> DATA LISTING:
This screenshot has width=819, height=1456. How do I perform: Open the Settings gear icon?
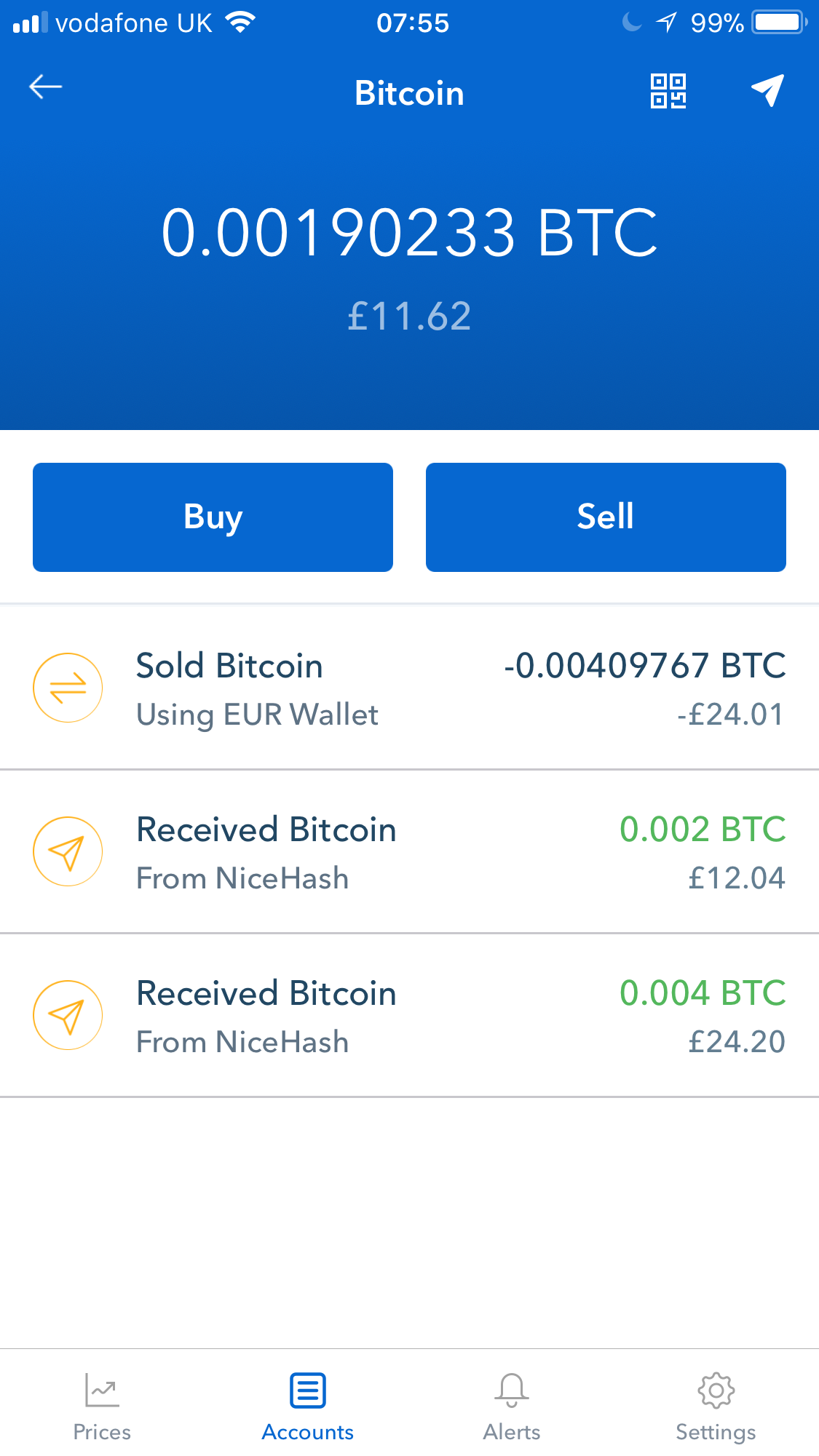tap(716, 1390)
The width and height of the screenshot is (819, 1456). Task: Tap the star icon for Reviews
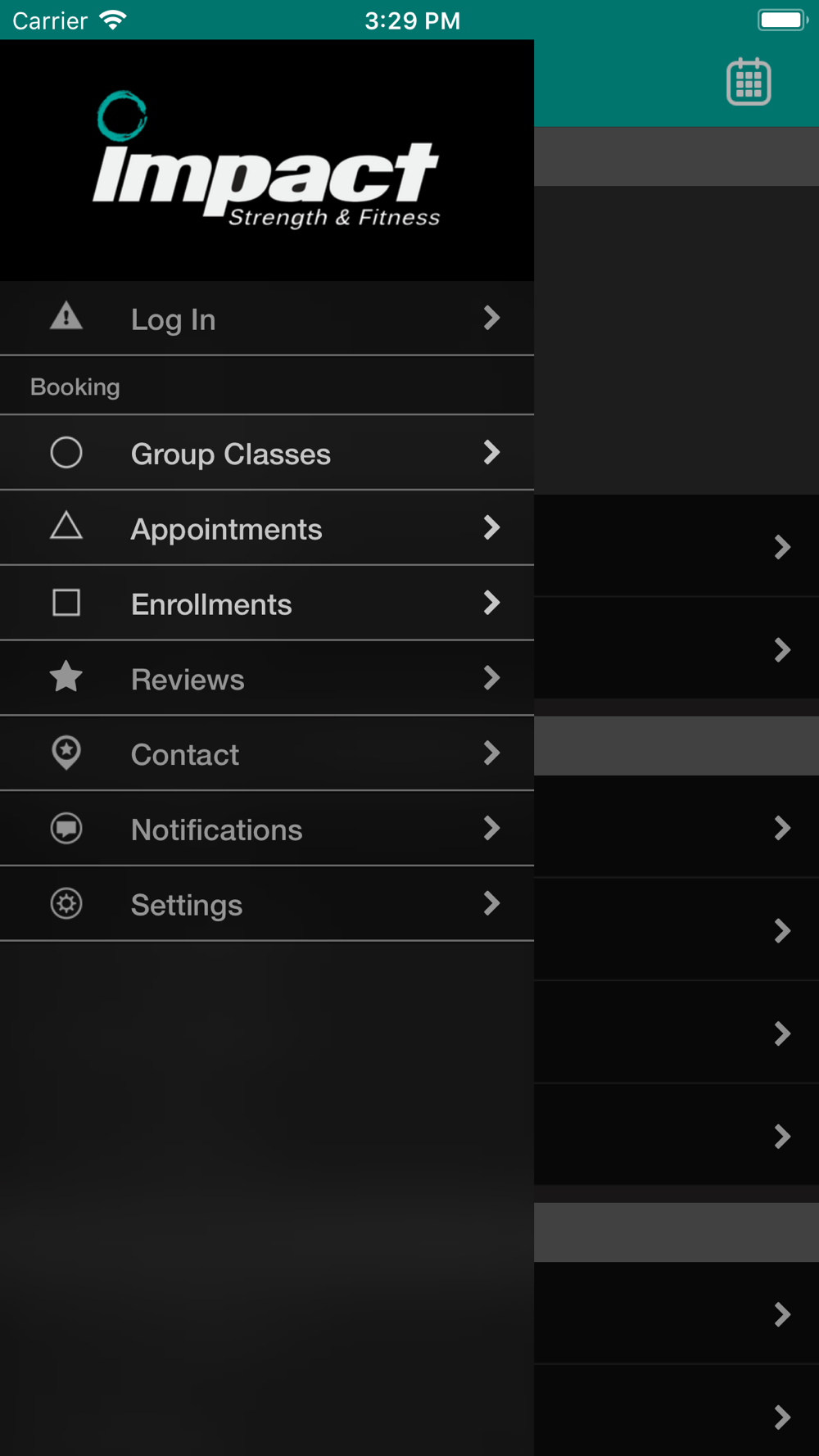pyautogui.click(x=66, y=677)
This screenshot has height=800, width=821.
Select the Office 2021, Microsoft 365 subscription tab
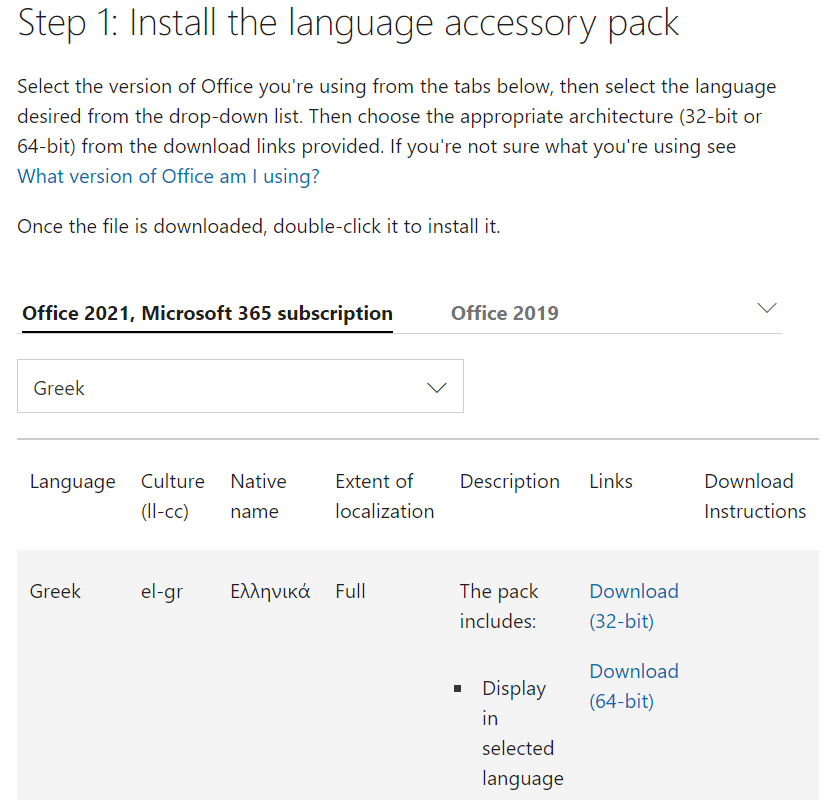(x=207, y=313)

> TASK STATEMENT: Your copy must match the records above exactly, apart from the pictures, which are excluded.

> RESULT:
This screenshot has width=819, height=1456. How do I perform: Open the Settings gear icon?
tap(716, 1390)
The width and height of the screenshot is (819, 1456). Task: Tap the star icon for Reviews
pyautogui.click(x=66, y=677)
This screenshot has height=800, width=821.
Select the Office 2021, Microsoft 365 subscription tab
(x=207, y=313)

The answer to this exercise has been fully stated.